Help with getting lit/FileCheck working for different targets


(Carl Peto) #1

Hi all,

As part of my patches to the AST parsing for 16 bit, the main code is ready for PR but I need to write unit tests and update the one that's there.

test/Parse/builtin_word.swift

Has lines like:

// RUN: %target-typecheck-verify-swift -parse-stdlib

word = Builtin.truncOrBitCast_Int128_Word(i128)
word = Builtin.truncOrBitCast_Int64_Word(i64)
word = Builtin.truncOrBitCast_Int32_Word(i32) // expected-error{{}}
word = Builtin.truncOrBitCast_Int16_Word(i16) // expected-error{{}}

I'd like to change the tests because the errors will depend on the target pointer length now. For 32 bit arch, Builtin.truncOrBitCast_Int32_Word(i32) should not report an error, for 64 bit arch, it should.

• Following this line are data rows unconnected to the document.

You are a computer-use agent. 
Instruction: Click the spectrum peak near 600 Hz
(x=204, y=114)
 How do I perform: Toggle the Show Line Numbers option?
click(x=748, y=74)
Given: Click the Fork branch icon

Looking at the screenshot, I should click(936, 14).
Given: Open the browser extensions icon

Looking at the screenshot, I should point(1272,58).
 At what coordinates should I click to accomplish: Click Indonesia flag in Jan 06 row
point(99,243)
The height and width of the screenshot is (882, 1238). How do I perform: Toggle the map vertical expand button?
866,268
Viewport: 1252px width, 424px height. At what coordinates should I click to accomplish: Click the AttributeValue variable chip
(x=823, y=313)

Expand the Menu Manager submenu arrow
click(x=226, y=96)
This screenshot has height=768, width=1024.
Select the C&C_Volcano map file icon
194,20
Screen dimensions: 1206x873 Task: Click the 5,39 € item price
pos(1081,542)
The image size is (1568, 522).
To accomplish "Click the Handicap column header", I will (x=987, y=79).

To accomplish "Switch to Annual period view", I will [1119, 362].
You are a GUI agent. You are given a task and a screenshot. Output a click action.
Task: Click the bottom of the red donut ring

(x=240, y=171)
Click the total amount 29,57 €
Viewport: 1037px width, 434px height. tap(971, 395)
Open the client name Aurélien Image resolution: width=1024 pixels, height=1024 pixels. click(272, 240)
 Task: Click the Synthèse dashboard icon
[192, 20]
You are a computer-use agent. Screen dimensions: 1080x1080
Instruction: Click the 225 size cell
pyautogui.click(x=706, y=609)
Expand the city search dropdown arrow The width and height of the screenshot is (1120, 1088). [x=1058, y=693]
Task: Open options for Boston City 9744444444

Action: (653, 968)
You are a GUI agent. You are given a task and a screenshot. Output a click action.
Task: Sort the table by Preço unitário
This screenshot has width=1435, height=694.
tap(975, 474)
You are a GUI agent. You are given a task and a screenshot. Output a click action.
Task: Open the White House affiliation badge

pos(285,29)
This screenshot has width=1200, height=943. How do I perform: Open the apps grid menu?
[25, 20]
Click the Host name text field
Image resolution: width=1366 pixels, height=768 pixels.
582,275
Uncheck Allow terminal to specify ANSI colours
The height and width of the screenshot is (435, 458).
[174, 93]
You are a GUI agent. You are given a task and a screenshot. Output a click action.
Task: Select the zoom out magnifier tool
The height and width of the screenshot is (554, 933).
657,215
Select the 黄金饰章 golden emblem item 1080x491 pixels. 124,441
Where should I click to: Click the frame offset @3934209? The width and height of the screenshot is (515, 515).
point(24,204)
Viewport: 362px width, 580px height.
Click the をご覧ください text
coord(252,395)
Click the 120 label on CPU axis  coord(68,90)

I'm somewhat familiar with llvm-lit/FileCheck but I have not seen the "expected-error" construct before. I can guess what it does but how would I make it platform specific?

From the swift Testing.md document, I'd usually expect to use something like...

  // RUN: %target-swift-frontend ... | %FileCheck --check-prefix=CHECK --check-prefix=CHECK-%target-ptrsize %s

  // CHECK: common line
  // CHECK-32: only for 32-bit
  // CHECK-64: only for 64-bit

But I'm not sure how that applies to this "expected-error" construct?

Thanks for any help you can give guys.


(John McCall) #2

When you pass -verify to the frontend (which in your case is one of the things implied by %target-typecheck-verify-swift -parse-stdlib), the diagnostics engine stops reporting diagnostics normally and instead displays diagnostics if the normal diagnostics from the frontend don't match the expected lines in the file. It has nothing to do with FileCheck.

There are some kinds of conditionalization built-in to -verify, but I don't think the target is one of them. The easiest way to get that conditionalization is to make different test files and either (1) hard-code what target they use or (2) use REQUIRES/UNSUPPORTED to get lit to ignore them when the target isn't right. Alternatively, you can use gyb to change the actual contents of the test file based on the current target; or if you're really motivated, you can improve the diagnostics verifier (DiagnosticVerifier.cpp) to allow target-based conditionalization.


(Carl Peto) #3

A perfect, concise and fast answer, as usual. Thanks @John_McCall. :slight_smile:

I think I'm fairly highly motivated but for now I'll create separate, hard coded tests, each with REQUIRES. It isn't a huge number of tests and it'll be a lot clearer than a .gyb file. Plus shouldn't change much in future so maintenance won't be burden.

Thankyou, and have a great Thanksgiving holiday.